Lawmakers from both the House and Senate attended a mandatory two-hour ethics and respectful workplace seminar in January in the Lincoln Auditorium, at which Zahn and Deputy Attorney General Brian Kane were among the presenters.
The policy says that legislators, legislative employees and others in the Capitol “have the right to an environment that is free from harassment and discrimination,” and that the Legislature “expressly prohibits harassment, including sexual harassment, and discrimination based on an individual’s race, color, religion, sex, national origin, age or disability.” It sets up a Respectful Workplace Committee that can handle complaints, in consultation with the Idaho Attorney General’s office; outlines procedures for investigations, including referrals to law enforcement for criminal investigations where appropriate; and lays out remedies the committee may assess, ranging from an apology to the complainant to counseling or training to triggering an ethics committee action.

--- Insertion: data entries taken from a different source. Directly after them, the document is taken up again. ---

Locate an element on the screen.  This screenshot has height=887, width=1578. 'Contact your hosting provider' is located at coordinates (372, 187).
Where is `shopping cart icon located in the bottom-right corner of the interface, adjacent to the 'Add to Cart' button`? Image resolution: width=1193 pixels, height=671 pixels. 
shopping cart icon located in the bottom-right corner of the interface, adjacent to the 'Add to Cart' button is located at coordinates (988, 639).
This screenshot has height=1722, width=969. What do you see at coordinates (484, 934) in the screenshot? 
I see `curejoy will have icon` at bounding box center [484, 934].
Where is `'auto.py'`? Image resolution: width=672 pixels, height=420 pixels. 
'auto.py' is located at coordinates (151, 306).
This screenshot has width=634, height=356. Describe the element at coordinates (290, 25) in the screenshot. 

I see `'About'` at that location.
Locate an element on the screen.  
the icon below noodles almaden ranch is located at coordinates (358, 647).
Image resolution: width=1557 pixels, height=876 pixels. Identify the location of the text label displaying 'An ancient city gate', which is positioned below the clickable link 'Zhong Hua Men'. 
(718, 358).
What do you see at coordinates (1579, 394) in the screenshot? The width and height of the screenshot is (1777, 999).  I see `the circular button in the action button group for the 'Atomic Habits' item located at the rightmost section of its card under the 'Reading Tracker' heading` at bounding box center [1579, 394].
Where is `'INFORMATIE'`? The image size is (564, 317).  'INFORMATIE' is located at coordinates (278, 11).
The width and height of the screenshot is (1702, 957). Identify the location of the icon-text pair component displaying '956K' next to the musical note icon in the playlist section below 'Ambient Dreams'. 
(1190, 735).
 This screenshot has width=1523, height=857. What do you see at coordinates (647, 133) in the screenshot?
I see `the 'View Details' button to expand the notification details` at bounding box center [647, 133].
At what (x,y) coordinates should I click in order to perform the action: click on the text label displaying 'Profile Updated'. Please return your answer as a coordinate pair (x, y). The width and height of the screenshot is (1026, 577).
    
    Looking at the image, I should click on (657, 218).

Legislative employees could face termination; reporters or lobbyists could face loss of access privileges in the Capitol.
The policy applies to events both inside and outside the Capitol, including off-site legislative events, lobbyist-sponsored receptions, and travel to and from official events. It includes definitions of verbal, non-verbal and physical harassment; forbids retaliation; and includes consequences for filing false complaints.
The policy also calls for mandatory respectful workplace training for all legislators, employees and others such as lobbyists and reporters, at least every two years.